[Collected data]
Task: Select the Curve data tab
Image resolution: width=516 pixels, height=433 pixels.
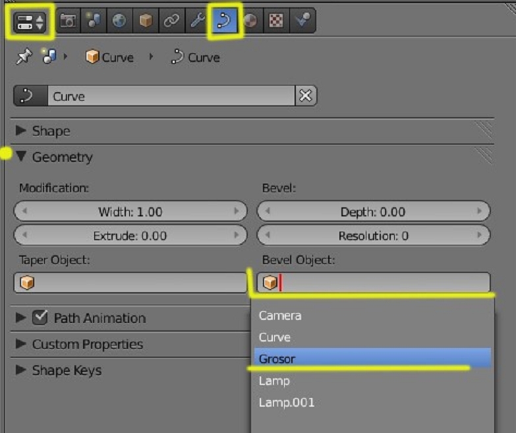Action: 224,21
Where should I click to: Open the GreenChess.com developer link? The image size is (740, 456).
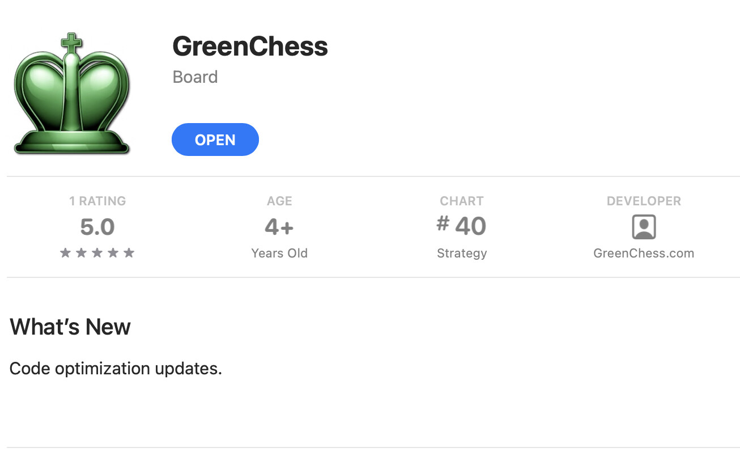tap(644, 253)
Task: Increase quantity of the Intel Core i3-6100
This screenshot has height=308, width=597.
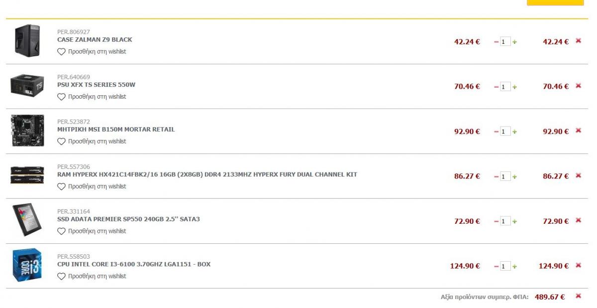Action: click(x=514, y=266)
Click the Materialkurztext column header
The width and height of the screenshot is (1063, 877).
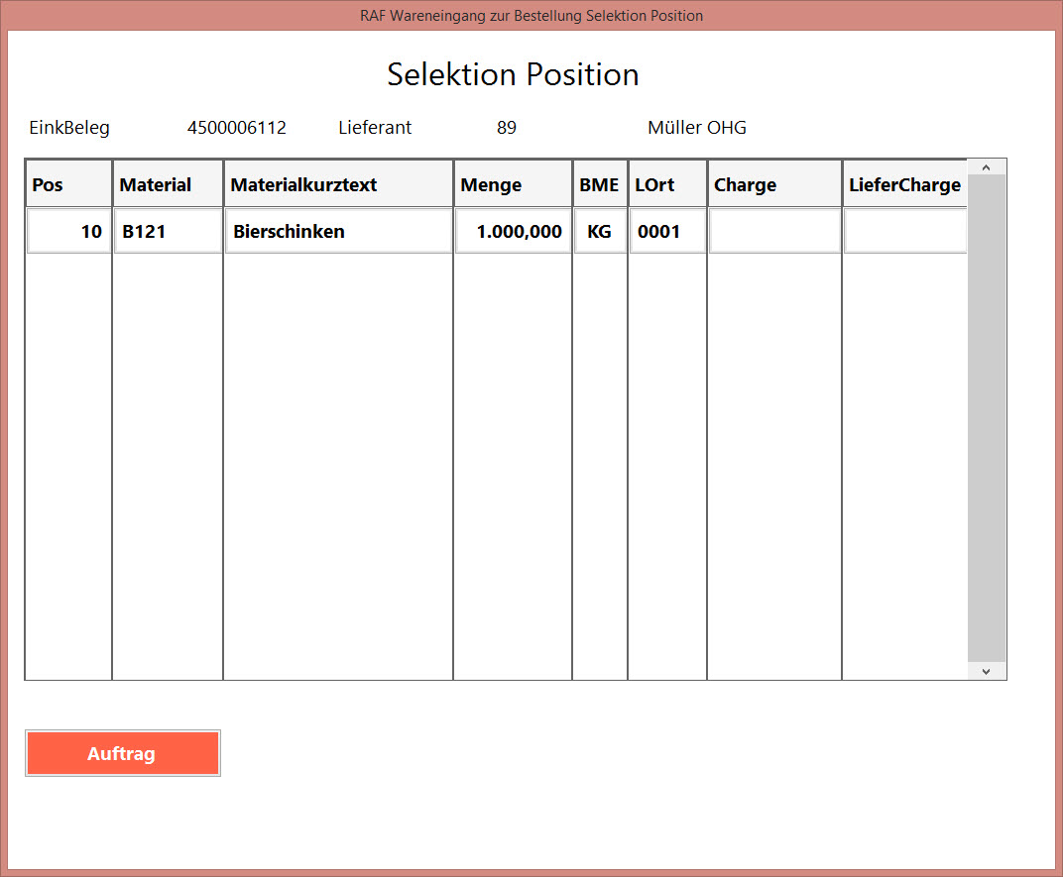(338, 184)
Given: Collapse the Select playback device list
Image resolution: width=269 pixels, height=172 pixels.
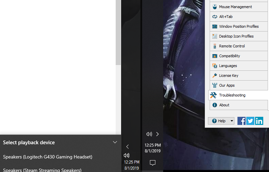Looking at the screenshot, I should click(115, 143).
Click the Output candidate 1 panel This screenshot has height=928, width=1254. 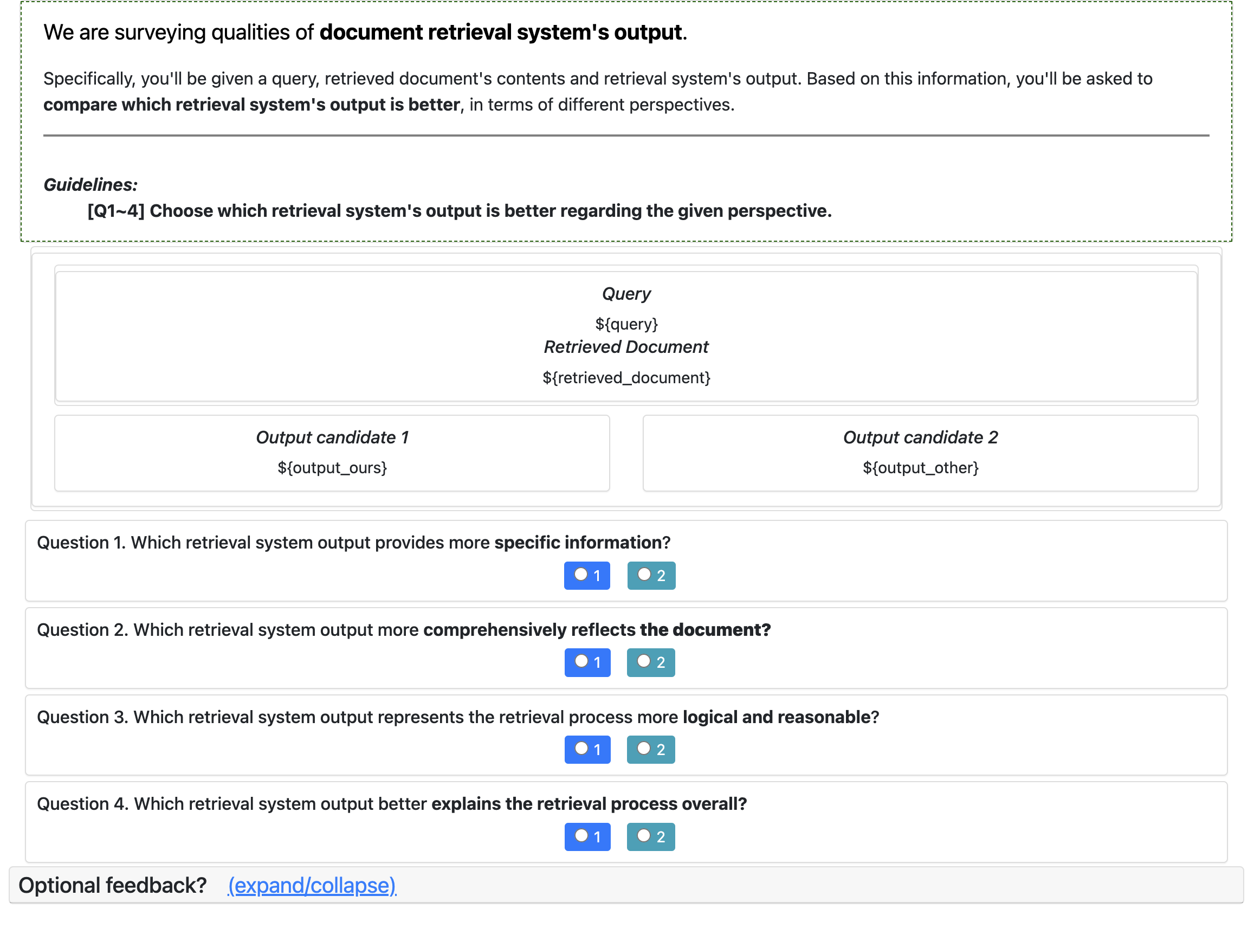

Your objective: Print every record above exactly, but no pictures.

Result of this task:
Task: Select the Curve data tab
Image resolution: width=516 pixels, height=433 pixels.
Action: 224,21
Where should I click to: Open the GreenChess.com developer link? The image size is (740, 456).
tap(644, 253)
Task: Increase quantity of the Intel Core i3-6100
This screenshot has height=308, width=597.
Action: click(x=514, y=266)
Click the Materialkurztext column header
The width and height of the screenshot is (1063, 877).
(338, 184)
Given: Collapse the Select playback device list
Image resolution: width=269 pixels, height=172 pixels.
Looking at the screenshot, I should click(115, 143).
Click the Output candidate 1 panel This screenshot has height=928, width=1254. 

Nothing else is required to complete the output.